***** RECORDS FOR THE EXERCISE

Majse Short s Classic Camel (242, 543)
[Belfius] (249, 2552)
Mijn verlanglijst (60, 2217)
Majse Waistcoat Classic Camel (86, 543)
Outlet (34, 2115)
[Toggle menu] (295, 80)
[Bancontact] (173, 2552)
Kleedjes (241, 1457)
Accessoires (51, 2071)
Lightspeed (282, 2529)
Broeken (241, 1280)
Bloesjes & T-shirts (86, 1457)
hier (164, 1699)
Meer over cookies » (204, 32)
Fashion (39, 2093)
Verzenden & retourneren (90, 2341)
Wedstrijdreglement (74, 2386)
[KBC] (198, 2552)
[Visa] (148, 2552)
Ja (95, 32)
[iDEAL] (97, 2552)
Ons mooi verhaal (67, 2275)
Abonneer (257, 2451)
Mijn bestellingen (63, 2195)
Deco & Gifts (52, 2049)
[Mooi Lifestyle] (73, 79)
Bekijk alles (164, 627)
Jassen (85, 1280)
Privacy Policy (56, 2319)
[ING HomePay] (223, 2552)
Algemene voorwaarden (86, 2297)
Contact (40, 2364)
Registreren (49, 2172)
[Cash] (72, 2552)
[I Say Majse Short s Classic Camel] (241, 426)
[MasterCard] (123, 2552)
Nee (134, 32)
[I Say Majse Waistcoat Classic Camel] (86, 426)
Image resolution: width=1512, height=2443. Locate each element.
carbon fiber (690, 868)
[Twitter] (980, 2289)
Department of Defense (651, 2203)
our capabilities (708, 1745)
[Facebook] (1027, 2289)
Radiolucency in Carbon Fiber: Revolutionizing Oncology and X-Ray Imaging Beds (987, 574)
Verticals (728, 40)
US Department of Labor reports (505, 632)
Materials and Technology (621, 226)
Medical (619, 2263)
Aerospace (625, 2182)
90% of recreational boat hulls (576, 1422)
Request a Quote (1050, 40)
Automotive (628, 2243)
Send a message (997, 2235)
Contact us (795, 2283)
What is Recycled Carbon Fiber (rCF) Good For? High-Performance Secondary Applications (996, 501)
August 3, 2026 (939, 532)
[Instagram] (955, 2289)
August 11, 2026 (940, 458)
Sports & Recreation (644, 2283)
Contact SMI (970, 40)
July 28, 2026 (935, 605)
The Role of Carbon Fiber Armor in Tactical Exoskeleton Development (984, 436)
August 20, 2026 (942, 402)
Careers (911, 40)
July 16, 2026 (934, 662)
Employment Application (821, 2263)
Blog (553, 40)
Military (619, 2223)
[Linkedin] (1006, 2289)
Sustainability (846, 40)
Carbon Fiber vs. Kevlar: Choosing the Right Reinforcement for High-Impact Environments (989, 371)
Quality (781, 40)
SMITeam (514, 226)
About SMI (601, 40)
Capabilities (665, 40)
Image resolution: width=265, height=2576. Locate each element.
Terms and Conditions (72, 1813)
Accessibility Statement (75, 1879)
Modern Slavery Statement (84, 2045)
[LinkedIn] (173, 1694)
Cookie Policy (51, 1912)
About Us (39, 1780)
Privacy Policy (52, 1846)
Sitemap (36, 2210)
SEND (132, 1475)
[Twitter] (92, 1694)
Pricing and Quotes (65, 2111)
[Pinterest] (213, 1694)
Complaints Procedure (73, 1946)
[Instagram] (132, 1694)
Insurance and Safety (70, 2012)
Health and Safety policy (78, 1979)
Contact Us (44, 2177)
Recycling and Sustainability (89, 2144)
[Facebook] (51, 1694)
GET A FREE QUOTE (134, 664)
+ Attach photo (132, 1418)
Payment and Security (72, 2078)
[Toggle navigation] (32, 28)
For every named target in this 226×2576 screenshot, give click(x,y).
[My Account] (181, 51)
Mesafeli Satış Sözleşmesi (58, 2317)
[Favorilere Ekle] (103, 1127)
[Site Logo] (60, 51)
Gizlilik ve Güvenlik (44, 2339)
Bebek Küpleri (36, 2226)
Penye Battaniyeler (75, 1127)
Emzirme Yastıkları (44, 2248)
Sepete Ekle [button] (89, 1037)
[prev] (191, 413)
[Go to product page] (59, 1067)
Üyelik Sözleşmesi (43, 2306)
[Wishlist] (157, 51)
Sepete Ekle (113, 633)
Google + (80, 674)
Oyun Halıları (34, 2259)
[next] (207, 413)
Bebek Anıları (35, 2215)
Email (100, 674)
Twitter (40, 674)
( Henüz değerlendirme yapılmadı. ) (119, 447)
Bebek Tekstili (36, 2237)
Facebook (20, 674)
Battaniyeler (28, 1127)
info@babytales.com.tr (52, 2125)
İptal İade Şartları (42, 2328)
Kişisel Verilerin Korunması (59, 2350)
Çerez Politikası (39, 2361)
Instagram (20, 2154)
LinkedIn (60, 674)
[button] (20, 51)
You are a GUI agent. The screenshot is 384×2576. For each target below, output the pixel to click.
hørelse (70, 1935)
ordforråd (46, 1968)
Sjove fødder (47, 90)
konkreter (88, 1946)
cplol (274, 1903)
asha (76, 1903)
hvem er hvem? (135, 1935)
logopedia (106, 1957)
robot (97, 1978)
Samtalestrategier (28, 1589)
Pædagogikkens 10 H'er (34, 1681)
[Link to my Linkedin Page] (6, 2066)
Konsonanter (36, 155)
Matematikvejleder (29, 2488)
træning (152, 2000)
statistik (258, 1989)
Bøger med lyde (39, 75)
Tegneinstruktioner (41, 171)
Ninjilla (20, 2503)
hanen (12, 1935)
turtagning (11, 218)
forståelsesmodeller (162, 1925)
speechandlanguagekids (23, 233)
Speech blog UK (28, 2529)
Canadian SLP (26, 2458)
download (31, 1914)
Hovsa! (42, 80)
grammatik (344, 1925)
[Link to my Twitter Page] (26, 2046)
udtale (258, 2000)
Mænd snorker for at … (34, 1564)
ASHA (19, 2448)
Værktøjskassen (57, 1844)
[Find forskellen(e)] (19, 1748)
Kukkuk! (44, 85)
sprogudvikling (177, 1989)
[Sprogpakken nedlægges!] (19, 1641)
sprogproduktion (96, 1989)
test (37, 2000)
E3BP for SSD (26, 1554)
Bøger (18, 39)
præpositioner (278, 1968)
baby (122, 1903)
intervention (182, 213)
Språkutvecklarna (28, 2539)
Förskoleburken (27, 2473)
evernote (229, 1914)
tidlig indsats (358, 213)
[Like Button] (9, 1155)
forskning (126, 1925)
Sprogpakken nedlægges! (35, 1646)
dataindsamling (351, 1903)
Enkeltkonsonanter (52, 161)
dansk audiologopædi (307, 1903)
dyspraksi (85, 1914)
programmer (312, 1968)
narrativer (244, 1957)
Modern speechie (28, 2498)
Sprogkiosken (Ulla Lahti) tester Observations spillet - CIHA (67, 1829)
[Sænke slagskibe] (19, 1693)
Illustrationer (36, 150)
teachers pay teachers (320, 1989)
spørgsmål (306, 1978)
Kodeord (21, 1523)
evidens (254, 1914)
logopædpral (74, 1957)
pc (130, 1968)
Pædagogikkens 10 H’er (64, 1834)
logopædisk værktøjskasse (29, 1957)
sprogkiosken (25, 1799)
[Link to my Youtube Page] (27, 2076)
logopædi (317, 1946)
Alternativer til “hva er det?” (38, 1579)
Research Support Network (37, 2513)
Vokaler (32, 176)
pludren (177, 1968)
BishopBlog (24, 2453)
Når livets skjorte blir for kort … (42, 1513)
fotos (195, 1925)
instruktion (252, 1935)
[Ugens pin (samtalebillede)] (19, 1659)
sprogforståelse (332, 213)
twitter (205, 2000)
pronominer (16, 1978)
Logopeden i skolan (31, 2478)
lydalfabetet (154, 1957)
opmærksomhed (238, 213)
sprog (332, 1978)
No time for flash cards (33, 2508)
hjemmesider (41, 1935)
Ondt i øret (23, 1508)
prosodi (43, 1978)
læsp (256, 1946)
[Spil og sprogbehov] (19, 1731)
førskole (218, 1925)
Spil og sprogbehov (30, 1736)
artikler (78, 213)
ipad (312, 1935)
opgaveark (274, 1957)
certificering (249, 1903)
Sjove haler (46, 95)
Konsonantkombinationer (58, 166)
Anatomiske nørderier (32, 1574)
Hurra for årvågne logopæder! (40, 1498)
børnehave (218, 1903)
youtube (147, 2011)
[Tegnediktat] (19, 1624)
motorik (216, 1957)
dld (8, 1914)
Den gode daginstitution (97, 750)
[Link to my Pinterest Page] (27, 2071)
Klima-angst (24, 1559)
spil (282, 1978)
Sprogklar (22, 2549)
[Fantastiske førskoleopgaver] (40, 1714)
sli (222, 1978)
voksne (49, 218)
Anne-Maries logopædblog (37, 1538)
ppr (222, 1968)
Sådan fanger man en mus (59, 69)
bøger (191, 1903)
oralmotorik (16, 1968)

**********

_ASSIGNED TASK:_
Write out the listing's lines exactly, from its first line through the line that contains "Deco & Gifts (52, 2049)", and stop there.

_ANSWER SPACE:_
Majse Short s Classic Camel (242, 543)
[Belfius] (249, 2552)
Mijn verlanglijst (60, 2217)
Majse Waistcoat Classic Camel (86, 543)
Outlet (34, 2115)
[Toggle menu] (295, 80)
[Bancontact] (173, 2552)
Kleedjes (241, 1457)
Accessoires (51, 2071)
Lightspeed (282, 2529)
Broeken (241, 1280)
Bloesjes & T-shirts (86, 1457)
hier (164, 1699)
Meer over cookies » (204, 32)
Fashion (39, 2093)
Verzenden & retourneren (90, 2341)
Wedstrijdreglement (74, 2386)
[KBC] (198, 2552)
[Visa] (148, 2552)
Ja (95, 32)
[iDEAL] (97, 2552)
Ons mooi verhaal (67, 2275)
Abonneer (257, 2451)
Mijn bestellingen (63, 2195)
Deco & Gifts (52, 2049)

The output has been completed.